(WHAT THE EXERCISE ASKS) Give back every record exactly, with its pictures left out.

Stored items
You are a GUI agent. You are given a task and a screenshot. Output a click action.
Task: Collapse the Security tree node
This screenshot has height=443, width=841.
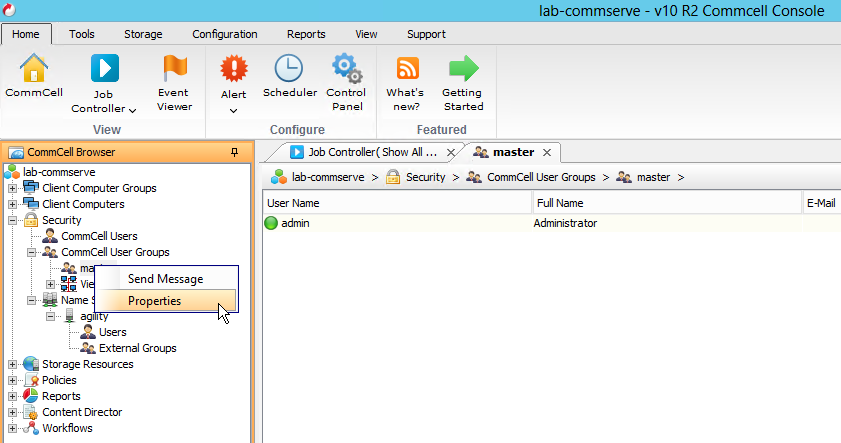(x=12, y=220)
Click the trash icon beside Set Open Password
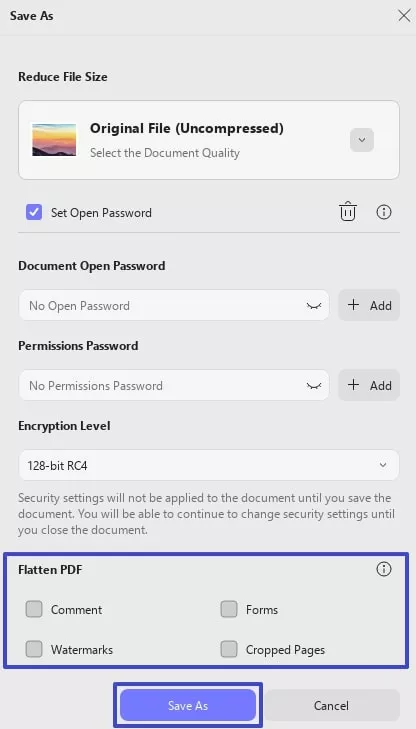The width and height of the screenshot is (416, 729). pos(348,212)
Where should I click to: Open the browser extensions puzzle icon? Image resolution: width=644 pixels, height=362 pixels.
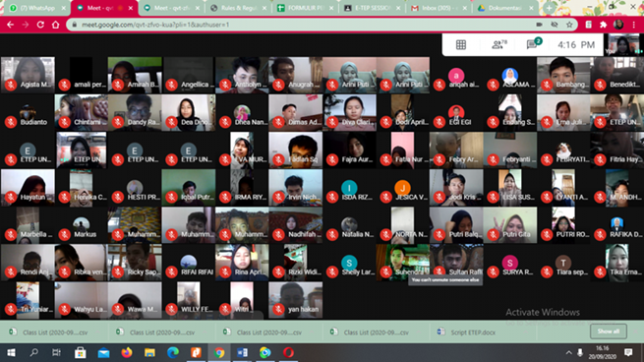point(603,25)
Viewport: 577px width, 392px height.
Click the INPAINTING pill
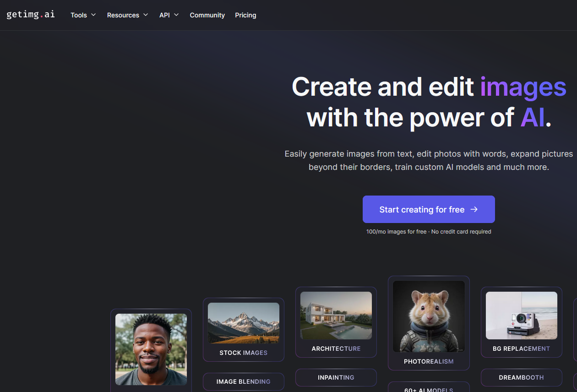pos(336,377)
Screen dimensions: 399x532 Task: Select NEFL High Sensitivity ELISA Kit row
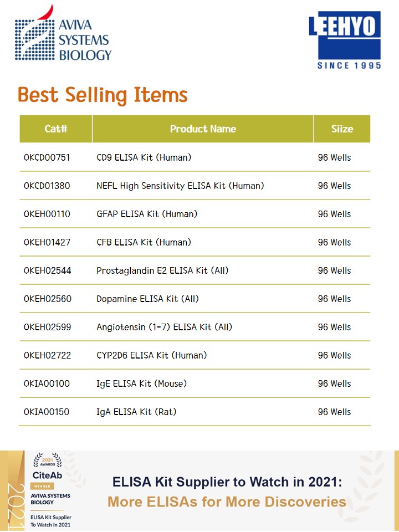point(180,186)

(WRITTEN REPLY)
You are a GUI agent. You are given a task and a screenshot. Output a click action.
Task: Collapse the Security tree node
This screenshot has height=443, width=841.
(x=12, y=220)
Click the trash icon beside Set Open Password
The width and height of the screenshot is (416, 729). pos(348,212)
Where should I click to: Open the browser extensions puzzle icon? Image resolution: width=644 pixels, height=362 pixels.
point(603,25)
Viewport: 577px width, 392px height.
Click the INPAINTING pill
pos(336,377)
Screen dimensions: 399x532 Task: Select NEFL High Sensitivity ELISA Kit row
point(180,186)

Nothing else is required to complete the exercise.